The church, which sits in an ancient graveyard near the shore of Enagh Lough, once looked across the waters to an O'Cahan tower house built on a crannog, or artificial island. While the tower house is long gone, the gable walls of the church remain intact.
One of the gravestones dates back as far as 1638 but the exact date the church was built is unknown. However, it is thought to have been built on the site of a much older ecclesiastical centre, which may have been founded by Saint Canice, Bishop of Aghaboe and patron saint of Kiannachta, who died in the sixth century.
Other sources suggest Colum Crag or Columba may have founded the Enagh church, but there is little firm evidence. However, this earlier church is known to have been one of three that were plundered in 1197 by an Anglo-Norman raiding party.
It is thought to have been a monastic site, later converted into a parish church.
Northern Ireland Environment Agency senior archaeologist Liam McQuillan said the church has been in ruins for at least 100 years but appeared in the 1830 Ordnance Survey Memoirs.
The west gable is now only a couple of metres in height, but the remains of the east gable are still at full height and include the remains of a window, surrounded by dressed stone, some of which has been plundered over the years.
The stonemasons have discovered that after that stonework was stolen, leaving the wall in need of support, someone stepped in during the 19th century to carry out repairs of their own.
"The wall is badly destabilised at one end and the stone on one side of the window was badly robbed. The stone used to repair it was built out further than the stone work would have been so we have had to build round it," Mr McQuillan said.
Environment Minister Mark H Durkan said the work to conserve scheduled monuments in the Foyle Valley was vital.
"These relatively unknown sites are often of great beauty and have huge potential to add to our knowledge of history but also to attract and retain tourists in the Derry area. To realise this potential we first have to invest in protection and conservation and this is what my department is doing," he said.
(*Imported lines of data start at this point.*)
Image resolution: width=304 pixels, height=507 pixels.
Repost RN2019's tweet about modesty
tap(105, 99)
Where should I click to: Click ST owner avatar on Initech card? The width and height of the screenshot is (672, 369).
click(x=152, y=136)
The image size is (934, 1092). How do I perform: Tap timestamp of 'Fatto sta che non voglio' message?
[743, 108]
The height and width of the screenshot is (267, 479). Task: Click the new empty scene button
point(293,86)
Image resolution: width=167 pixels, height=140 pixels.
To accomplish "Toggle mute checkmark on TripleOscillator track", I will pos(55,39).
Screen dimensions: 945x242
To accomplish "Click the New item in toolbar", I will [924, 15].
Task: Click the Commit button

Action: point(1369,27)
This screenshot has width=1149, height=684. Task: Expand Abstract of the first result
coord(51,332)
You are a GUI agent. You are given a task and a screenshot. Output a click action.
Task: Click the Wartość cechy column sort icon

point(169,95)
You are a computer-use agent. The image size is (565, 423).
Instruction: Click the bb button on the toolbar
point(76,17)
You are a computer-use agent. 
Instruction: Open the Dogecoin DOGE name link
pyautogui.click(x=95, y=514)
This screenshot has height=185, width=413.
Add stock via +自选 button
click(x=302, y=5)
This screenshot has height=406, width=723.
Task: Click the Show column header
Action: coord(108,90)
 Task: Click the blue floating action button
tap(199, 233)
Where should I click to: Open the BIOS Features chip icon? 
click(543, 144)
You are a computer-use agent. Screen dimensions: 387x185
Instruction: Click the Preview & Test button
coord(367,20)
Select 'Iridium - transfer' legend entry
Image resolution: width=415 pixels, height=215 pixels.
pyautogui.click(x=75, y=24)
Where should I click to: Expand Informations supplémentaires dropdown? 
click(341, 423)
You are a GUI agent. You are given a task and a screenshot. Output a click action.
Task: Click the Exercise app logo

"NIEA has invested almost £7,000 in this vital work. This follows on from conservation work at Prehen Bawn earlier this year. Once completed, the team will move on to the medieval St Aidan's Church at Tamlaghard which is located in a prominent position at the foot of Binevenagh overlooking Magilligan Strand," the minister said.
The work, which aims to ensure that the ruins are stabilised and conserved for future enjoyment, is being carried out under the supervision of NIEA's archaeologists.
One of the graves at Enagh Church was that of Capt Stephen Heard, who was 'attainted' (outlawed) by King James's government and died in 1695. Another fascinating story was that of Alexander Gilfillan, a surgeon who sailed to the Arctic with Sir John Franklin, but lost the sight in one eye due to snow blindness. Years later, the alcoholic Gilfillan prophesied to his father that the white horse at his Gorticross home would carry them both to the graveyard. Both died on the same day and were buried together at Enagh Church, fulfilling the prophecy.